Jeux Sans Frontières

Peter Gabriel from his third self-titled album..



This album introduced me to lots of things: gated percussion, early Genesis, Kate Bush, and the life of Stephen Biko. This song sounded strange and ominous when I first heard it (thought the intro was "she's so fuckin ay"), and then I saw the game show "It's a Knockout" which is a British version of a French show called (you guessed it!) "Jeux Sans Frontières" and found out it was literally about people dressing up in costumes and playing silly games.

Global conflict as a game show. The chorus "if looks could kill they probably will" is gramatically incorrect, even if it does rhyme. And the "kissing baboons" lyric in the single scans better than the "piss on the goons" on the album version.

2 comments:

Anonymous said...

As always, my tendency is to note that nominally "ungrammatical" phrases often carry different shades of meaning than the supposedly equivalent "grammatical" phrases.

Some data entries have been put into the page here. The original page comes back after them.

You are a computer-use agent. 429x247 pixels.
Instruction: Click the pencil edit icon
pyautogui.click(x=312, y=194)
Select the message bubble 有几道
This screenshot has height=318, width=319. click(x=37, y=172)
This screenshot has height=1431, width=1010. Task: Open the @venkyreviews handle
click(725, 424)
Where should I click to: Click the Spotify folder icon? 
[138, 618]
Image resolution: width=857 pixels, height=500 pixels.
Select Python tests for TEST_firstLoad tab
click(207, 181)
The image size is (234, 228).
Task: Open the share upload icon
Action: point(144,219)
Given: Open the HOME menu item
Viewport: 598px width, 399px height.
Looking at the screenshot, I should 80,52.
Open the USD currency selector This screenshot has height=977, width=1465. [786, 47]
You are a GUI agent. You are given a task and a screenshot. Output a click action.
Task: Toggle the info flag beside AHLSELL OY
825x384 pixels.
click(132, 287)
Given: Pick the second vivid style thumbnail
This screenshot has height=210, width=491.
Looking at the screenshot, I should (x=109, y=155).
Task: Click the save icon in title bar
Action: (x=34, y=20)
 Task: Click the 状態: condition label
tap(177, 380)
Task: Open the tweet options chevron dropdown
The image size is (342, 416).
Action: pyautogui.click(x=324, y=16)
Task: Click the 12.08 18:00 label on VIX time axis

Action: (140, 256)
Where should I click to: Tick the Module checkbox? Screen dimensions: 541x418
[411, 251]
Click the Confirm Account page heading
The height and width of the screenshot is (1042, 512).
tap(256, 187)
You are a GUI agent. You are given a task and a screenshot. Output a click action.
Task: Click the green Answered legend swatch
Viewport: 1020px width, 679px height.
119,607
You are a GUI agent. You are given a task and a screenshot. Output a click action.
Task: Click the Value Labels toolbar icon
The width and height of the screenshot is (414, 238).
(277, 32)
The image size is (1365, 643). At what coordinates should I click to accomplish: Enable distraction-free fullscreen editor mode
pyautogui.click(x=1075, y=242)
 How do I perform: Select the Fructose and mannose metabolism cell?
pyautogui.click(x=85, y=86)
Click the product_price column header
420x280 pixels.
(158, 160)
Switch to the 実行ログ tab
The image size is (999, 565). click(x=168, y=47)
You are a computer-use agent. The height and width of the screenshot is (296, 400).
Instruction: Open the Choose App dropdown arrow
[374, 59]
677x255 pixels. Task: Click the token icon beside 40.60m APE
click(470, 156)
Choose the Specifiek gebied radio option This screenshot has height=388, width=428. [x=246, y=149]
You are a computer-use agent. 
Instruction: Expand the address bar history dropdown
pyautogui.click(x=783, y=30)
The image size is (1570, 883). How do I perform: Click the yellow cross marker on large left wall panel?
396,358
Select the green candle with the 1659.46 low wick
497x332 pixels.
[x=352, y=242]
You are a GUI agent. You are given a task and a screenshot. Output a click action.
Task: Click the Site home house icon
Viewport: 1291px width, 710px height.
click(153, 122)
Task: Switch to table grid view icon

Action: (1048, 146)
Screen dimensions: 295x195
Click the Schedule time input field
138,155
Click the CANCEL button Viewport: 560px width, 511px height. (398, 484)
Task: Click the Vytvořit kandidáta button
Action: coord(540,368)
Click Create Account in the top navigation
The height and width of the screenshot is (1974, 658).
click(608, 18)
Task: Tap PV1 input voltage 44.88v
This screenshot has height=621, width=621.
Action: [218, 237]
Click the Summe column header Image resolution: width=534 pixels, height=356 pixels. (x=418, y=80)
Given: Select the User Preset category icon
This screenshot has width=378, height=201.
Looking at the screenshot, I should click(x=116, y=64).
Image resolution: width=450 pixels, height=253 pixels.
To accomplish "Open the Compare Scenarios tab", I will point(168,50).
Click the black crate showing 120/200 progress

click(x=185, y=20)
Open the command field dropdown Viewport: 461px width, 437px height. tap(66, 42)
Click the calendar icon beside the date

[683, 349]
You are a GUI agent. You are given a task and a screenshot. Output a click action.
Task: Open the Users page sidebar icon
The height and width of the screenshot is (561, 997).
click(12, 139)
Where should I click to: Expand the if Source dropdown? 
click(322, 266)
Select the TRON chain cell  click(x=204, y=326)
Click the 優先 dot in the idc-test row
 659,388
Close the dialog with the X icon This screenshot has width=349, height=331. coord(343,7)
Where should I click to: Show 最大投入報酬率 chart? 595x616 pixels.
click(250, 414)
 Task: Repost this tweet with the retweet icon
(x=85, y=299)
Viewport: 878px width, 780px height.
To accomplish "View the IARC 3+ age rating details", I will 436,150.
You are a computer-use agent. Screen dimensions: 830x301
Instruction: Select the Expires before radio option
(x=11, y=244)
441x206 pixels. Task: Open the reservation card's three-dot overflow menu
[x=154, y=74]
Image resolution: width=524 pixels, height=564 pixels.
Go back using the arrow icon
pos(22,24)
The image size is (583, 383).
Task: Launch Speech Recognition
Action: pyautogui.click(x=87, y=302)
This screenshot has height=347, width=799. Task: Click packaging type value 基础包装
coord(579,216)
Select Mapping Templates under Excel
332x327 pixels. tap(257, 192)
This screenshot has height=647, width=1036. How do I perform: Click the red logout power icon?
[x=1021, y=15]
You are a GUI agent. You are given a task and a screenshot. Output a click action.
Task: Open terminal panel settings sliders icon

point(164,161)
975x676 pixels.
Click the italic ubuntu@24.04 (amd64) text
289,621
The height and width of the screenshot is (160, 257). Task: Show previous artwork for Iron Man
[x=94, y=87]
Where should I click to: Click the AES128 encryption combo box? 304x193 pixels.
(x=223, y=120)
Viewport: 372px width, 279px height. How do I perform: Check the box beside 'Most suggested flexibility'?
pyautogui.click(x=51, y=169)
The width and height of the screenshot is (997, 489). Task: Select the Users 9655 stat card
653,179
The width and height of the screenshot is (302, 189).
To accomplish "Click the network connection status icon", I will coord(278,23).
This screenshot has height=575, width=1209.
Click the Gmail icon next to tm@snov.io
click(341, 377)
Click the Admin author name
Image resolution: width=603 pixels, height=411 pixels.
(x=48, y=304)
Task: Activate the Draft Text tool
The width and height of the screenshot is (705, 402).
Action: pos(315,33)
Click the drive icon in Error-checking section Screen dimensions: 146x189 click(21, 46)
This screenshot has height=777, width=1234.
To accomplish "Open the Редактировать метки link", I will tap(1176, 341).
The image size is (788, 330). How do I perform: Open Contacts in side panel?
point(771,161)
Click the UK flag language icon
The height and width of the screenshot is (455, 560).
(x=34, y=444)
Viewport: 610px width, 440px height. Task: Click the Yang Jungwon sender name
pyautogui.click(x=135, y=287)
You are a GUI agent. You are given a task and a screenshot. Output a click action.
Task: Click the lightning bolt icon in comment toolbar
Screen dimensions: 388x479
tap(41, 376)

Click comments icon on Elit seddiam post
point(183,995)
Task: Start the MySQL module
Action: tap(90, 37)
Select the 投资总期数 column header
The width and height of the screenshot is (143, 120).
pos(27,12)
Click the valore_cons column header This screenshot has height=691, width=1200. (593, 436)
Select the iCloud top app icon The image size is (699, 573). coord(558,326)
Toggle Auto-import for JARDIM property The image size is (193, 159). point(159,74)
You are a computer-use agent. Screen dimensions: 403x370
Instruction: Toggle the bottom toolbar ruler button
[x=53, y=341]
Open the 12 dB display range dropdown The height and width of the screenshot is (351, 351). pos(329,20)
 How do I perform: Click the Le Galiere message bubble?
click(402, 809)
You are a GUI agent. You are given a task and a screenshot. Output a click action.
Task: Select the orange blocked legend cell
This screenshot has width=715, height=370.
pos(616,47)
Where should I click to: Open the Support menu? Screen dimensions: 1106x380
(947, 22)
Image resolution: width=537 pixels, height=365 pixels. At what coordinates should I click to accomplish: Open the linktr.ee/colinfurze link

Here, for example, "if looks could kill they probably would" just doesn't come close to expressing the same idea - part of that is "will" brings in the notion of "intention," but another part is the original phrase is also interpretable, grammatically, as "if looks could kill [and at some point in the future] they probably will" - implying, generally, if something can be used violently, it will be so used. Basically, "would" seems vague and iffy in a way that "will" does not. (Of course, my proposed emendation is grammatical only insofar as it has no actual errors...but it's not a complete sentence. That's only one reason why applying prose grammar rules to lyrics or poetry is a dubious game, to me.)

Janet ID said...

I was, of course, going to post a dissenting opinion regarding your grammar note but Jeff has, of course, beaten me to it - and with typical thoroughness and precision that my response would have lacked.

If friends could shill they probably will.